National Fire Prevention Week

By District Fire Chief Bruce Angier

For more than 80 consecutive years, the President of the United States has signed a proclamation for Fire Prevention Week, signaling fire departments across the nation to kteach fire safety in their communities. This year’s Fire Prevention Week is October 8th to 14th, but you can expect to see our firefighters and public educators promoting fire safety all month long. This year’s theme is “Every Second Counts: Plan 2 Ways Out!”; it’s an effort to reinforce why everyone needs to have an escape plan.

Fire Prevention Week was first established to commemorate the Great Chicago Fire of 1871. This conflagration killed more than 250 people, left 100,000 people homeless, destroyed more than 17,400 buildings, and burned more than 2,000 acres. The fire started on October 8th, but continued into and did most of its damage on October 9, 1871. It was clear after the fire that more had to be done to educate the public about fire safety. Since 1922, Fire Prevention Week has been observed on the Sunday through Saturday period in which October 9th falls.

Fires in this country remain a significant problem to this day. According to the U.S. Fire Administration, both the number of fires and fire deaths rose during the year 2014. There were 1,298,000 fires, resulting in 3,275 deaths in 2014. Fires caused almost 16,000 injuries and $11.6 billion in losses in just that one year.

While the number of fires had been trending downward since 2005, the number of fire deaths is trending upward. This upward trend is alarming. It re-enforces the importance of Fire Prevention Week and for ensuring your home is safe from accidental fires. By following some basic fire safety precautions, you can help reduce your home’s risk of fire.

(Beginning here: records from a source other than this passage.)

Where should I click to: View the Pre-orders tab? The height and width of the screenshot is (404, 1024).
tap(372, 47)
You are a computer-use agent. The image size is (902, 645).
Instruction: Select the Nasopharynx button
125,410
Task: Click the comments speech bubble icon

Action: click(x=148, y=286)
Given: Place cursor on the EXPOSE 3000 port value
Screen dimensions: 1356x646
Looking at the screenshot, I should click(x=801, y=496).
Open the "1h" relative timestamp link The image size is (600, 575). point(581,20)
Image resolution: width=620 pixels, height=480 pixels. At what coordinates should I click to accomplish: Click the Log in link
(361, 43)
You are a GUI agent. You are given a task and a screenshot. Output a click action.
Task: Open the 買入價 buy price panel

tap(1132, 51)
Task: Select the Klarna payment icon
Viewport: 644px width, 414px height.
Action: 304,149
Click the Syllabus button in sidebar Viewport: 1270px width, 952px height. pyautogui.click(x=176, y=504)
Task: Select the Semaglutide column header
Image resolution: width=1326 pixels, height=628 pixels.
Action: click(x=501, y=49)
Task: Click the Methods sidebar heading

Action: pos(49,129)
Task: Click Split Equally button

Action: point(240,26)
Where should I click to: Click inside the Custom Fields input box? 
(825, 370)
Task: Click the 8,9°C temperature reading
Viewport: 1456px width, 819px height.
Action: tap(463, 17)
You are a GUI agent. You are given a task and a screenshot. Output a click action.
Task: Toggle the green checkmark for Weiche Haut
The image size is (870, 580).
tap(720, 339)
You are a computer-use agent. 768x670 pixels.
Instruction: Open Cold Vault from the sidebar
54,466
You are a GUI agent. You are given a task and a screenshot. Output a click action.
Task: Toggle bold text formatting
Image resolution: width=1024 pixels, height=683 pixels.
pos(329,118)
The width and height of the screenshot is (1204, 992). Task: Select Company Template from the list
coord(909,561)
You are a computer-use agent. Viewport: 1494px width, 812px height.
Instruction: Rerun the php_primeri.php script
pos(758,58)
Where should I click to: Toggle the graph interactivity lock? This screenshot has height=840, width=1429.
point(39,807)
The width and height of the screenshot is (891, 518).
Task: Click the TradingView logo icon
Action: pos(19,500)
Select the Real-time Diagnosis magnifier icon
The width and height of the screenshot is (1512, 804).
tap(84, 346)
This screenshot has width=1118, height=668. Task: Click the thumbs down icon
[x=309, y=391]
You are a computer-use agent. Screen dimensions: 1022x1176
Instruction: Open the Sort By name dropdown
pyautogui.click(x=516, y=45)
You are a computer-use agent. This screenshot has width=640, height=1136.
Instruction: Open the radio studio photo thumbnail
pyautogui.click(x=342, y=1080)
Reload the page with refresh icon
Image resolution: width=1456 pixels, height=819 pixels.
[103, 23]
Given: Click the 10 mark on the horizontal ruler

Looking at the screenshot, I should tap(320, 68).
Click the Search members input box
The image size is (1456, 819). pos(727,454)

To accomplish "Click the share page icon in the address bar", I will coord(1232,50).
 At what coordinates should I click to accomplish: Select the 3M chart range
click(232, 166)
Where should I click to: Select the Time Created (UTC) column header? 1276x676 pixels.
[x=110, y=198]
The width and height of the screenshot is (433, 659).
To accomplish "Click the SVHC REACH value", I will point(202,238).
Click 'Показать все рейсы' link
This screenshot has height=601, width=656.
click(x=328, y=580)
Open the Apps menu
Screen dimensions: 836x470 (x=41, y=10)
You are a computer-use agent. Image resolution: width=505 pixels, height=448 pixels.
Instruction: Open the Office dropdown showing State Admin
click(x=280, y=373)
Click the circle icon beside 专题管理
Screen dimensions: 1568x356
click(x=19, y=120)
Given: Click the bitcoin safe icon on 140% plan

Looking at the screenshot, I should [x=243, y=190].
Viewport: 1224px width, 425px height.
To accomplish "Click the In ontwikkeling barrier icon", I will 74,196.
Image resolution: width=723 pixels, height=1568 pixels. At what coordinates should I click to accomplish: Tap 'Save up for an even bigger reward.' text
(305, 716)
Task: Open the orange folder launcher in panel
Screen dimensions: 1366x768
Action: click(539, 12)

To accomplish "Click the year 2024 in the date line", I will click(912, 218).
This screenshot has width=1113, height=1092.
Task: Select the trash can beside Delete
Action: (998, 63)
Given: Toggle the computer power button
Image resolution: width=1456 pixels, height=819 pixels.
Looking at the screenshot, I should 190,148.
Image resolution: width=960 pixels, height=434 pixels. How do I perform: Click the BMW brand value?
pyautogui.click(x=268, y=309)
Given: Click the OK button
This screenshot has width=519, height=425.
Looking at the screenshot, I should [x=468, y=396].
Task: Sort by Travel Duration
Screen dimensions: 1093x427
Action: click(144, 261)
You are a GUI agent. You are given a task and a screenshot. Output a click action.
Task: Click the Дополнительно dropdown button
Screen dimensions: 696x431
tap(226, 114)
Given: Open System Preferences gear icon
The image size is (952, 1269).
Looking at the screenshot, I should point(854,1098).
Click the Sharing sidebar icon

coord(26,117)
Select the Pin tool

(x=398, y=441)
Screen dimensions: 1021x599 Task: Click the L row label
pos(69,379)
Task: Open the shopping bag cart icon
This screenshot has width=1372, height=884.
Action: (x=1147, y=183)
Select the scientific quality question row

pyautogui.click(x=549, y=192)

  • Have an escape plan and practice it with your family. Plan for at least two ways to escape every room in the house, if practical. Make sure windows and doors to your home are unblocked. Teach children how to escape on their own in case you cannot help them.
  • Close doors behind you as you leave – this may slow the spread of smoke, heat, and fire.
  • Once you get outside, stay outside. Never go back inside a burning building.
  • Ensure your home’s smoke detectors are working properly. Test them monthly and change the batteries at least annually. If your smoke detectors are more than ten years old, replace them.
  • Handle gasoline and propane around the house with care. Keep both out of children’s sight and reach. Only store gasoline in approved metal or plastic containers and store both gasoline and propane outside of the home (i.e. in a garage or lawn shed). Never use gasoline inside the home as a cleaning agent.

Your family’s ability to survive a house fire largely depends on advanced warning from smoke alarms and advanced escape preparation. Weston’s Fire Safety Educator is planning fire prevention activities and presentations in all of Weston’s elementary schools during October for Fire Prevention Week. Activities include a fire safety “treasure hunt” and fire truck visits. By reviewing and re-enforcing the fire safety information received in the schools with your children at home, your entire family can be better prepared for a fire emergency.